6. ACHILLES TENDON — overload / inflammation (~8%)
Mechanism: repetitive impacts without proper recovery, rapid increase in training volume.
Prevention
- Eccentric strengthening (eccentric calf raises — raise with both legs, lower with 1 leg, 3×10 every 2 days).
- Correct goalkeeper boots — do not use artificial turf boots on natural grass (and vice versa).
- Gradual increase in training volume — max 10% weekly.
Prevention Starts with Equipment
Gloves with wrist stabilisation, a wide wrist wrap, and proper fit reduce the risk of upper limb injuries by 20-30%. Invictus X PRO is our flagship match glove — a Polish FM brand since 2014.
See Invictus X PRO →7. FIFA 11+GK — a warm-up that reduces injuries by 30-50%
Official FIFA warm-up for goalkeepers, 15 minutes, 10 exercises.

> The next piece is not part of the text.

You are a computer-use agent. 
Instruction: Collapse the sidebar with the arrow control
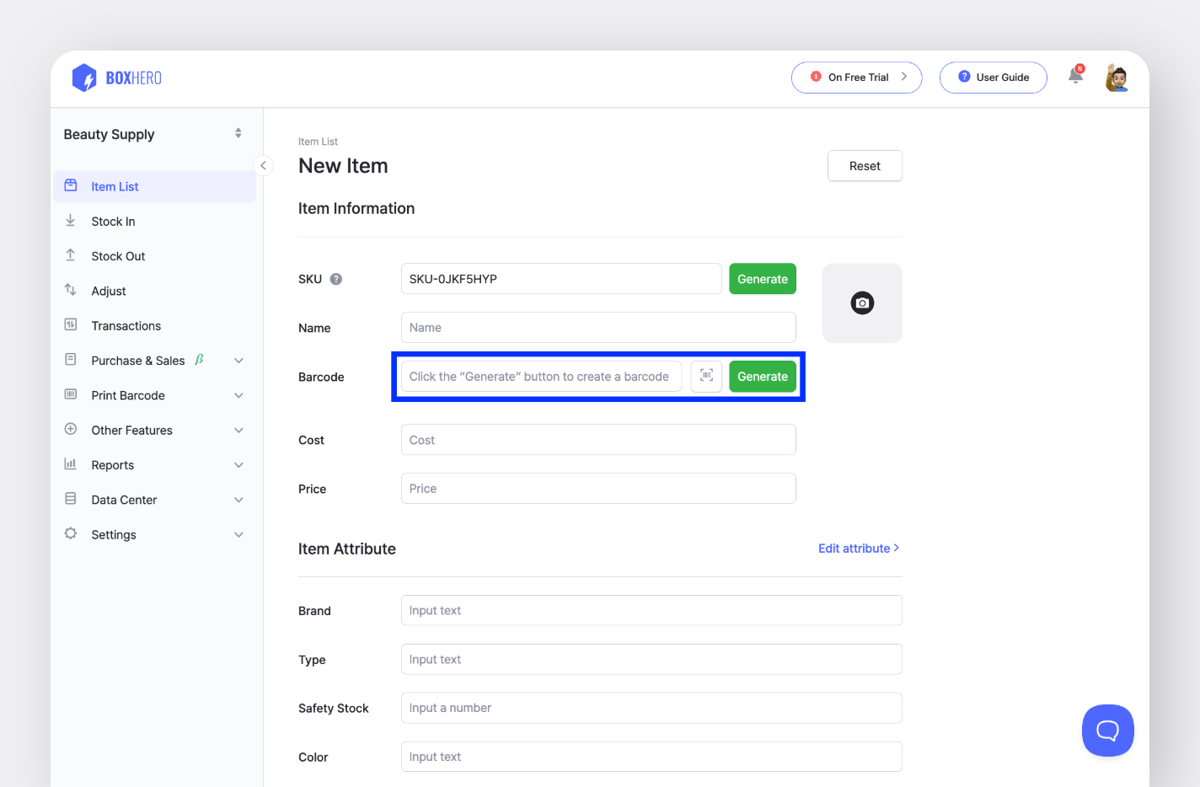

Applied regularly, it reduces the risk of serious injuries by 30-50% in a meta-analysis of 5 RCT studies.
- Run with crossovers (2 min).
- Carioca / lateral shuffle (2 min).
- Jumping jacks with shoulder rotation (1 min).
- Lunges with torso rotation (1 min).
- Dynamic plank (1 min).
- Side plank with arm raise (1 min).
- High knees (1 min).
- Shots to oneself with the ball (2 min).
- Soft Landings (2 min).
- Accelerations + stops (2 min).
Full video package available on fifamedical.com/11plus.
8. General prevention strategy — 5 principles
- Minimum 1 day/week recovery — no football, full rest or cross-training (swimming, cycling).
- Sleep 7-9h. Sleep < 7h per week increases injury risk by 70% (Milewski et al., J Pediatr Orthop).
- Strength training 2x a week — core, rotator cuff, posterior thigh.
- FIFA 11+GK before EVERY training session and match. Not a shortcut, not an 'accelerated version'.
- Hydration and Diet — a dehydrated muscle is 2-3x more prone to strain.
9. When a physiotherapist is essential
- Pain lasts > 7 days despite PRICE.
- Range of motion limitation > 30% vs healthy side.
- Recurring injuries to the same area in < 6 months.
- Pain radiates (neuralgic) into the limb.
Sports physiotherapy is not a 'luxury' — it's prevention of a second injury. First visit ~150-200 EUR, reduces reinjury risk by 40-60%.
Summary
- 6 main injuries: fingers (35%), shoulder (20%), knee (15%), lower back (10%), wrist (10%), Achilles (8%).
- Prevention: FIFA 11+GK + strength training 2x/week + regeneration 1 day/week.
- 48h Protocol: PRICE (Protection, Rest, Ice, Compression, Elevation).
- Physiotherapist: when pain > 7 days, range of motion -30%, or reinjury.
Injuries are inevitable, but half can be avoided through conscious prevention. It's like glove care — 4 minutes a day determines whether the season ends healthy or with a cast.